● Task brief: Your answer must be the lines from the one containing "The width and" through the last line of the records below, copied exactly, with the pictures left out.

Dataset excerpts
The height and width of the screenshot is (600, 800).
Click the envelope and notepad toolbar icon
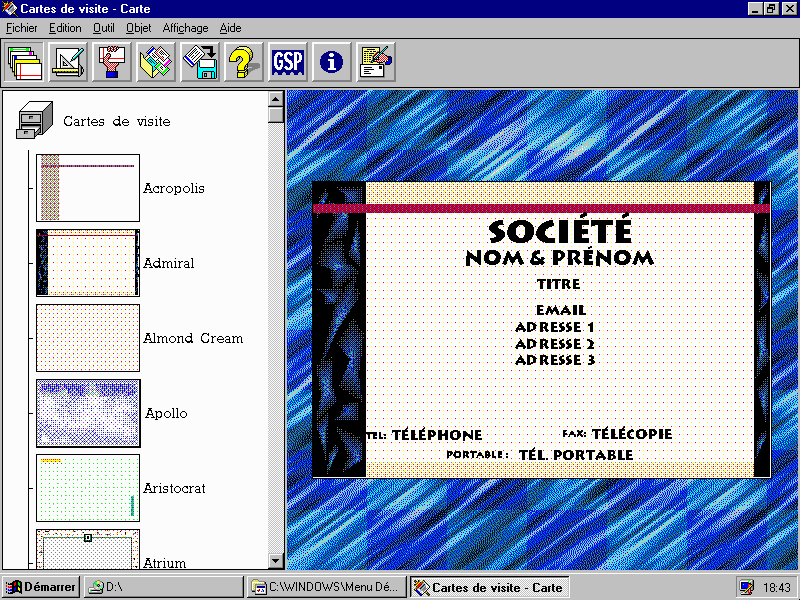(376, 62)
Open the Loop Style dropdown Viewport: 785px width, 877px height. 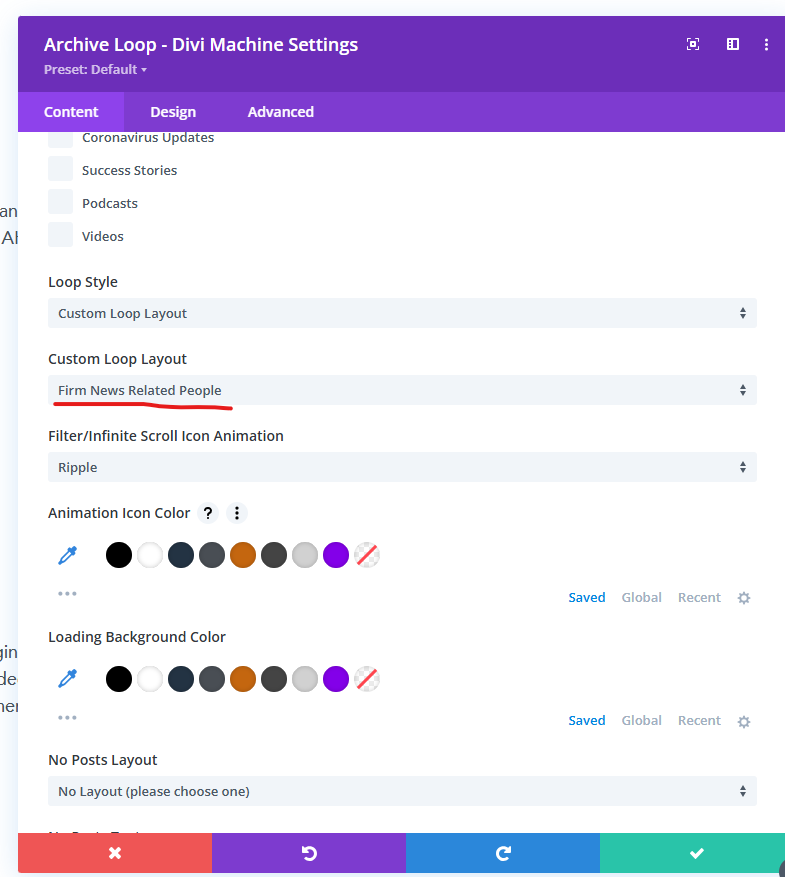(402, 313)
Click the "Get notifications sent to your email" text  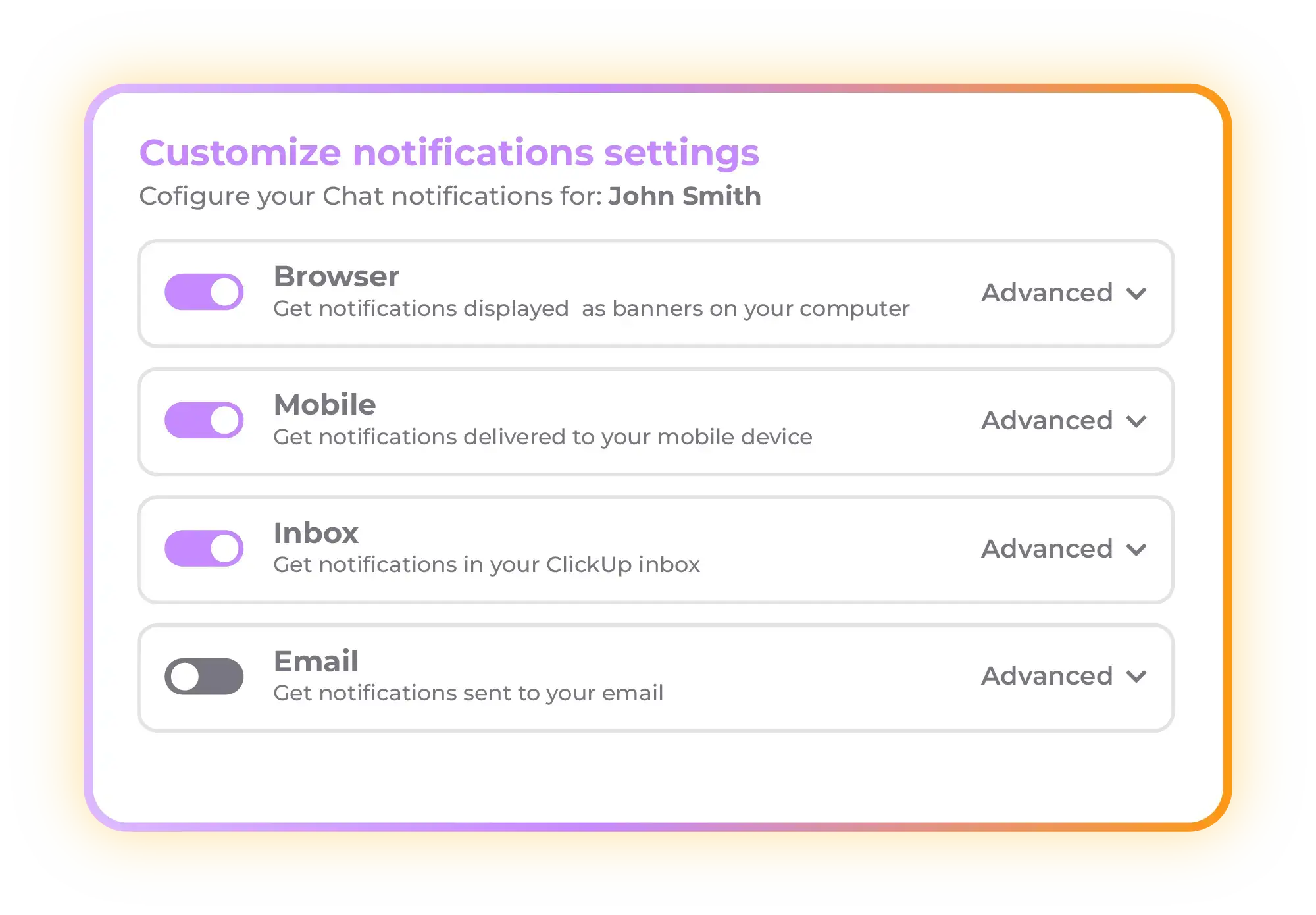pyautogui.click(x=468, y=693)
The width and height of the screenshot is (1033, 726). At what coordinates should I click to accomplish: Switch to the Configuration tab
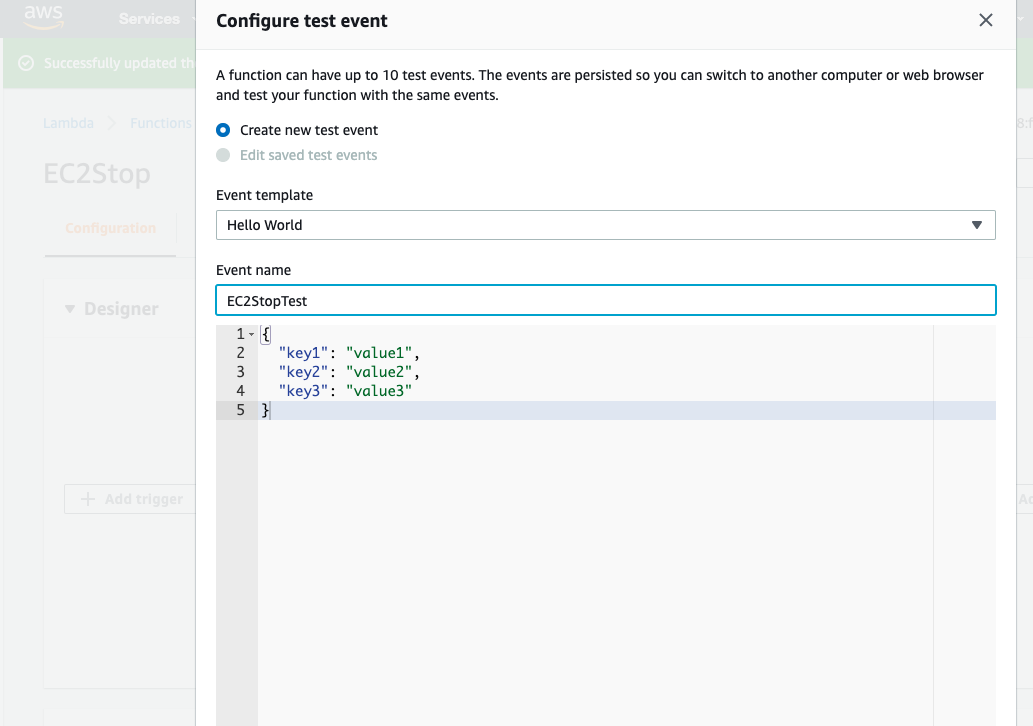110,228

● Solution for this exercise:
The width and height of the screenshot is (1033, 726). At what coordinates should I click to accomplish: Switch to the Configuration tab
110,228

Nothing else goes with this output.